Mi Teleferico, the cable car system over La Paz, Bolivia
Mi Teleferico, the cable car system over La Paz, Bolivia Photo credit: Emma Jolliff

OPINION: As a visitor to Auckland, there just aren't enough adjectives to describe how truly appalling the traffic is.

But on a trip last year to the Bolivian capital of La Paz, I wondered whether the highest capital city in the world might have part of the answer to the catastrophe that is Auckland commuting.

La Paz's Austrian-built cable car system, known as Mi Teleferico, currently has five lines spanning more than 17 kilometres. The completed network is expected to have 11 lines and 39 stations covering nearly 34 kilometres.

That's just about the distance from Albany to Otara.
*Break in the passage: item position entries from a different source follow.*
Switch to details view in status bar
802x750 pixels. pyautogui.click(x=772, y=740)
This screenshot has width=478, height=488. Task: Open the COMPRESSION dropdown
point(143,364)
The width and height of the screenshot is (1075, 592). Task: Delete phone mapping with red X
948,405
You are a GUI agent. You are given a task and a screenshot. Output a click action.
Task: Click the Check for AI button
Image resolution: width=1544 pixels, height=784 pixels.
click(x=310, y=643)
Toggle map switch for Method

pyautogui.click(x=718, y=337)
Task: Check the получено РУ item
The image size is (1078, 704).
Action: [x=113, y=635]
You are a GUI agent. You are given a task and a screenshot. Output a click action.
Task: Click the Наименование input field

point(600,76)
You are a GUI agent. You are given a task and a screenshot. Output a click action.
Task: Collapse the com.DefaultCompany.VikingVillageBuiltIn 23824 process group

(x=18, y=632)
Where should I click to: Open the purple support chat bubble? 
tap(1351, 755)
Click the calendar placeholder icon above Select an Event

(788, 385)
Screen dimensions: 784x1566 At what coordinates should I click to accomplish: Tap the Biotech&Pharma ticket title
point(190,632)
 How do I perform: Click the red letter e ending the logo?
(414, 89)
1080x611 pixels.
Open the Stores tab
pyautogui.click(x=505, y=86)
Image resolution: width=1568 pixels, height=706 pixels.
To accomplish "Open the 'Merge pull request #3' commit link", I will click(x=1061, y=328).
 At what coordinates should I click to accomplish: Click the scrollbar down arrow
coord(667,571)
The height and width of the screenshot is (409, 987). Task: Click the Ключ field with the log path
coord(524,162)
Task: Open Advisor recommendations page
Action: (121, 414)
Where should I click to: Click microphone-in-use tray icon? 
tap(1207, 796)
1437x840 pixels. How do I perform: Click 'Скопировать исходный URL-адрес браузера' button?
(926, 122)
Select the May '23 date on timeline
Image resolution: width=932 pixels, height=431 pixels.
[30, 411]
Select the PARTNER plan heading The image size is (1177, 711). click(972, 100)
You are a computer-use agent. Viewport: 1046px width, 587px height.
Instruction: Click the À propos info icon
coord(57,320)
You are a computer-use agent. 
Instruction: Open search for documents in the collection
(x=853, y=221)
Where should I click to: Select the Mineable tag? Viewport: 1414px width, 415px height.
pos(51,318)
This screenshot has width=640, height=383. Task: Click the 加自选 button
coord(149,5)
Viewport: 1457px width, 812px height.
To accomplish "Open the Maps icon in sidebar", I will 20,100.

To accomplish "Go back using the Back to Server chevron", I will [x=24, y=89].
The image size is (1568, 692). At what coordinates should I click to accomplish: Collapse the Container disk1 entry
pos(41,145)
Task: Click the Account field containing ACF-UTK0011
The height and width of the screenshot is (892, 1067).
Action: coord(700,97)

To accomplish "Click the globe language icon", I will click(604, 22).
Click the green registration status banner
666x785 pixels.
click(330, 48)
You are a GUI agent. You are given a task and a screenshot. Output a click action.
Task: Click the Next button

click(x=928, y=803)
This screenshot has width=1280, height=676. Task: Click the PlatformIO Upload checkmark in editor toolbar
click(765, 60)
Mi Teleferico's sleek lines, slick engineering and punctual operation are in contrast to the chaotic, sprawling metropolis below, with its unrendered brick homes cascading into the bowl-like city.

It traverses La Paz, and connects it to the neighbouring city of El Alto, servicing a population of around 2 million people. The cable car has cut the commute time for El Alto residents from one hour to just 10 minutes.

With an initial price tag of US$280 million (NZ$383 million), the network was largely a vanity project for President Evo Morales - but the social benefits have been huge.

Cable cars soar above La Paz, Bolivia
Cable cars soar above La Paz, Bolivia Photo credit: Emma Jolliff

Each line can transport 6000 people per hour. The 10-seater cabins leave every 12 seconds and it costs just 3 bolivianos (around NZ60c) per journey.

Plus, the electricity used to run it is partly generated by solar power.

Cut to Auckland, where the council estimates that the city's population of 1.5 million will swell by another million in the next 30 years.

Commuters spend 20 working days per year sitting in traffic. Around 800 new cars are registered in Auckland every week.

Mayor Phil Goff has tabled a regional fuel tax and wants better light rail and an "attitude change" toward transport.

Perhaps the council should forget attitude and think altitude - imagine travelling across Auckland up above the streets and houses, flying over the traffic, in a commute that had shrunk from an hour to 10 minutes.

La Paz, Bolivia
La Paz, Bolivia Photo credit: Emma Jolliff

The views for both commuters and tourists would be amazing, too.

A spokesman for Auckland Transport told Newshub: "We have not investigated a system like this to my knowledge. We'd have to look at how it would work in Auckland, with building stations and general infrastructure."

Start building and get moving, Auckland.

Emma Jolliff is a reporter for Newshub.